«Ci sono giorni che proprio non vanno. Un magone in gola, un peso sul cuore, un macigno allo stomaco. Quarantuno anni e ancora mi sento sbagliata, inadeguata, non adatta a stare in trincea.
La trincea è la vita, c’è sempre qualcuno o qualcosa da combattere, zaino in spalla, un pezzetto di cioccolato ogni tanto, schivi i colpi e speri di non essere il prossimo»: sono le parole di Elsa, la protagonista del romanzo “In un limbo d’amore” di Diamante Faggiano. La donna sta ripercorrendo parti del suo passato scrivendo una lettera a sua madre, che è malata di Alzheimer e non può più confrontarsi con la figlia; Elsa rievoca la sua difficile infanzia accanto a lei, che non le ha mai dato amore e che l’ha sempre fatta sentire sbagliata. Nei suoi ricordi c’è tutta l’amarezza di una figlia che si è sentita abbandonata e che non ha trovato nella madre quel punto fermo che le sarebbe servito per crescere in modo sano; Elsa è infatti una donna complicata, che fa fatica a relazionarsi con gli altri perché arriva sempre quel mostro interiore che si impossessa di lei e che le dice che non vale niente e che non merita l’affetto che desidera.

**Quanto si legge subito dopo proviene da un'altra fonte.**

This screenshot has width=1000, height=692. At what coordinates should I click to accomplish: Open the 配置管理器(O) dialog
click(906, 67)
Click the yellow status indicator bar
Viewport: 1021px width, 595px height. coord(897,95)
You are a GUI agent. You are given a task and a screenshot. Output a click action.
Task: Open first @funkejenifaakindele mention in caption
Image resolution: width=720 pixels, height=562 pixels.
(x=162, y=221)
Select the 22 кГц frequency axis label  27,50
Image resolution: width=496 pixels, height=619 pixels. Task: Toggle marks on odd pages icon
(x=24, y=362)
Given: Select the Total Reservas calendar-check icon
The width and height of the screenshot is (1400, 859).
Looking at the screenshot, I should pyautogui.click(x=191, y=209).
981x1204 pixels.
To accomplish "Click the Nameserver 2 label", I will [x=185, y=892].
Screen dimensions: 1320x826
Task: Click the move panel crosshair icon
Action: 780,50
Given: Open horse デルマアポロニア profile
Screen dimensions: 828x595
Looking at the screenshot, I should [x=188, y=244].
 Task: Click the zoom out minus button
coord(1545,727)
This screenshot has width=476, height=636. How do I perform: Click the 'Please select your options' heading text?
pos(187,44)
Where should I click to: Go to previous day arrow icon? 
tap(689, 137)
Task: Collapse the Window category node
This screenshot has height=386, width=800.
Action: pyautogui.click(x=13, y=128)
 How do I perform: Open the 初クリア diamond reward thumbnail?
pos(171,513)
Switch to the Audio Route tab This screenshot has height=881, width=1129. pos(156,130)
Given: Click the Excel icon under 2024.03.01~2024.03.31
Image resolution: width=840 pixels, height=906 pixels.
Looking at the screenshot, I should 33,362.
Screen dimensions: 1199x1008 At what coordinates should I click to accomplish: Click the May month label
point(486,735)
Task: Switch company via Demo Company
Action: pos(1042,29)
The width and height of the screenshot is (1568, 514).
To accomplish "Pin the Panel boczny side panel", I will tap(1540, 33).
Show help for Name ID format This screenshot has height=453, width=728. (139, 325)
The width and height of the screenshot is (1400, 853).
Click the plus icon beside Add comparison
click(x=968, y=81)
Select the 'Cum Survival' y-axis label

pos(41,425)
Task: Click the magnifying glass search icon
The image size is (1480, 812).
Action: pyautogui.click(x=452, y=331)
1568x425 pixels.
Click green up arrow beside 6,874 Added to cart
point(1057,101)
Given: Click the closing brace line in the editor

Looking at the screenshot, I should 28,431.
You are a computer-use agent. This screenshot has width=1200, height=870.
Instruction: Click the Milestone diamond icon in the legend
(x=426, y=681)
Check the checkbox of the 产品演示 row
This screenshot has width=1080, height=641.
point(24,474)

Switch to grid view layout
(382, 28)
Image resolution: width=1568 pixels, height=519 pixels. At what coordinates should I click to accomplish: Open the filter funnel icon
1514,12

La protagonista si confessa con il lettore e racconta dei suoi travagliati anni adolescenziali e della sua crescita, fino ad approdare all’età adulta; nonostante i suoi traumi infantili ella è miracolosamente riuscita ad affermarsi nella sfera professionale: Elsa è infatti un magistrato di successo. Ciò che però non è mai riuscita a superare è la sua ferita di non amata; la sua fame d’amore non si è mai placata e ha disperatamente cercato approvazione in ogni persona che incontrava - «Cerco di piacere sempre a tutti, ma è una fame che non si placherà mai, in mille persone cercherò te, ma loro non saranno mai la mia mamma». L’autrice ci racconta questa emozionante e dolorosa storia di formazione in cui una donna fragile cerca il coraggio di fortificarsi e di cambiare il suo destino.
Sebbene ora abbia una figlia che le fa provare quell’amore puro che ha sempre ricercato, Elsa ha un conto aperto con la madre che non potrà mai chiudere con lei, che ormai è assente. La protagonista decide quindi di percorrere per entrambe la strada del perdono e della guarigione, per poter accettare anche le ombre, e per poter guardarsi e guardare sua madre con compassione e non più con rabbia.